Threads like this are why all my characters are Neutral. The big issues with the alignment system from my perspective are: 1) Criteria for which actions belong to which alignment are entirely subjective; no two people can seem to agree on what each alignment is supposed to be. 2) Alignments force players to roleplay a vague set of ethics/morals instead of an actual CHARACTER.

I despise the alignment system, it seems to cause more arguments in gaming groups than all other Pathfinder rules/systems COMBINED.

Not if you take out all of the threads which are about falling Paladins.


Drahliana Moonrunner wrote:
HeHateMe wrote:

Threads like this are why all my characters are Neutral. The big issues with the alignment system from my perspective are: 1) Criteria for which actions belong to which alignment are entirely subjective; no two people can seem to agree on what each alignment is supposed to be. 2) Alignments force players to roleplay a vague set of ethics/morals instead of an actual CHARACTER.

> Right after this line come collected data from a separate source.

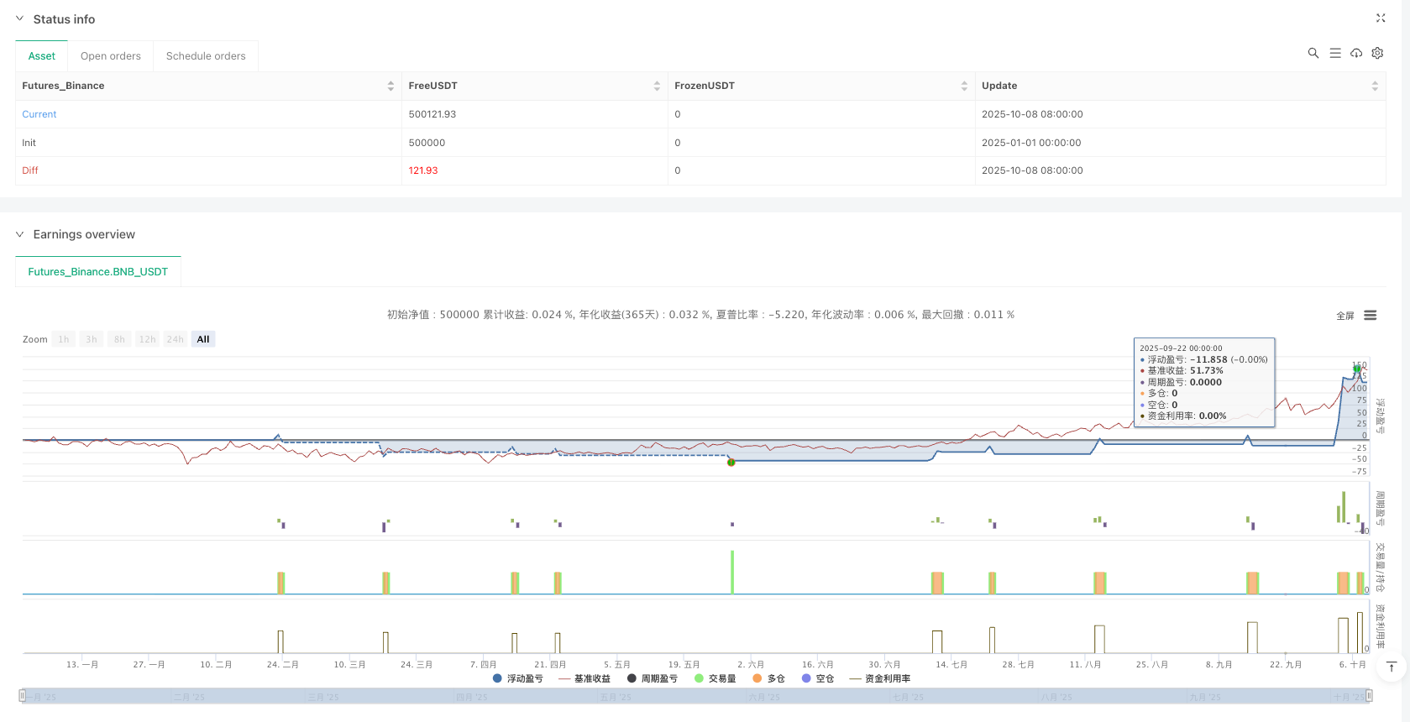Click the collapse fullscreen arrows icon
The width and height of the screenshot is (1410, 722).
click(1381, 18)
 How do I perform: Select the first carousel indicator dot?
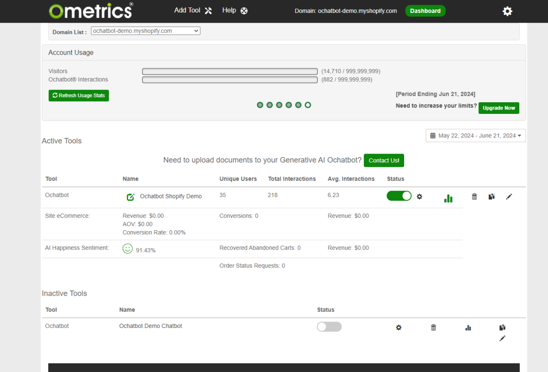click(x=260, y=104)
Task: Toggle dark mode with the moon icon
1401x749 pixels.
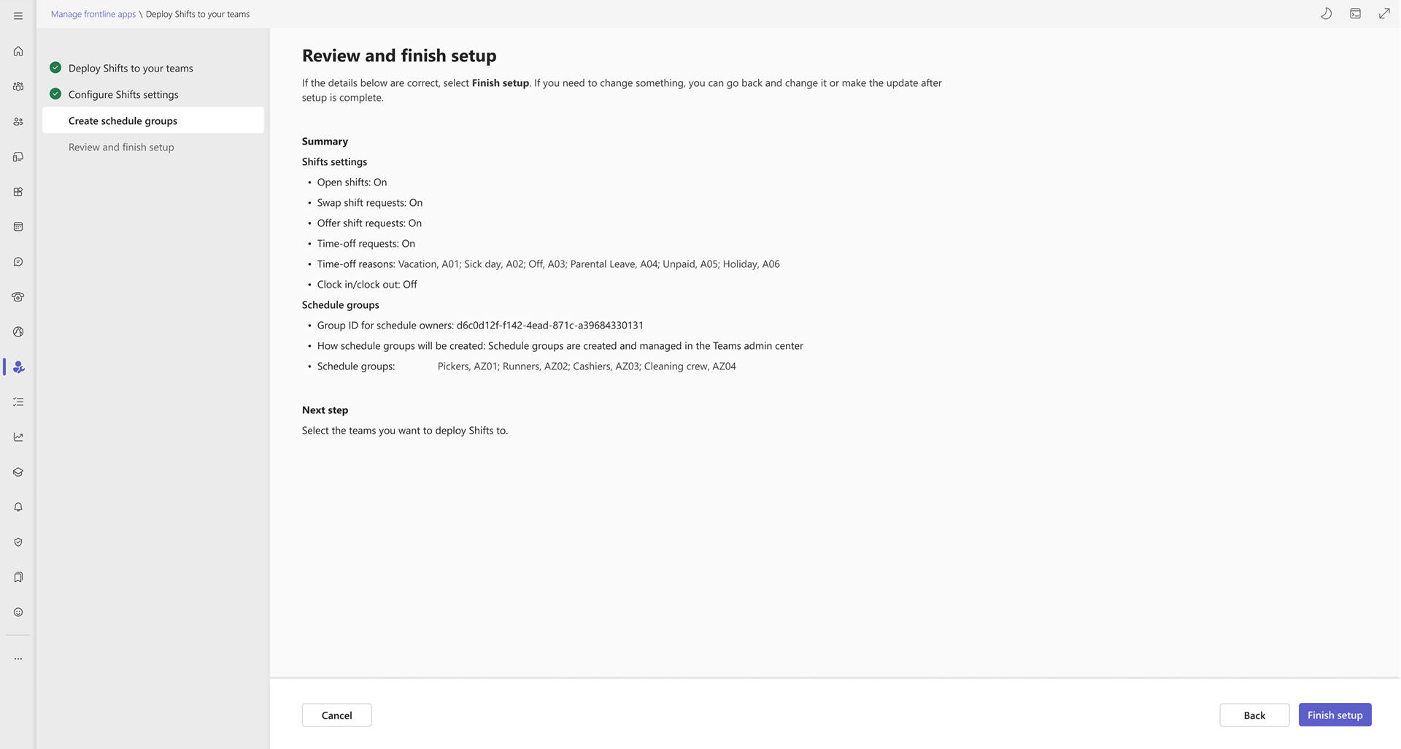Action: (1326, 14)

I despise the alignment system, it seems to cause more arguments in gaming groups than all other Pathfinder rules/systems COMBINED.

Not if you take out all of the threads which are about falling Paladins.

I actually wasn't talking about paladin falling threads, I was talking about my own gaming experiences. You are correct though, all the paladins falling threads certainly don't help.

As long as alignment continues to be extremely vague, and certain classes continue to have alignment requirements, this whole thing will continue to be a massive charlie foxtrot.


Culling of Stratholme 2: Revenge:

If anything, Uther should have fell so hard! He and his paladins abandoned Stratholme to it's own destruction when Arthas said what he would do. His forces might have even made it feasible to protect the incredibly few non-infected citizens.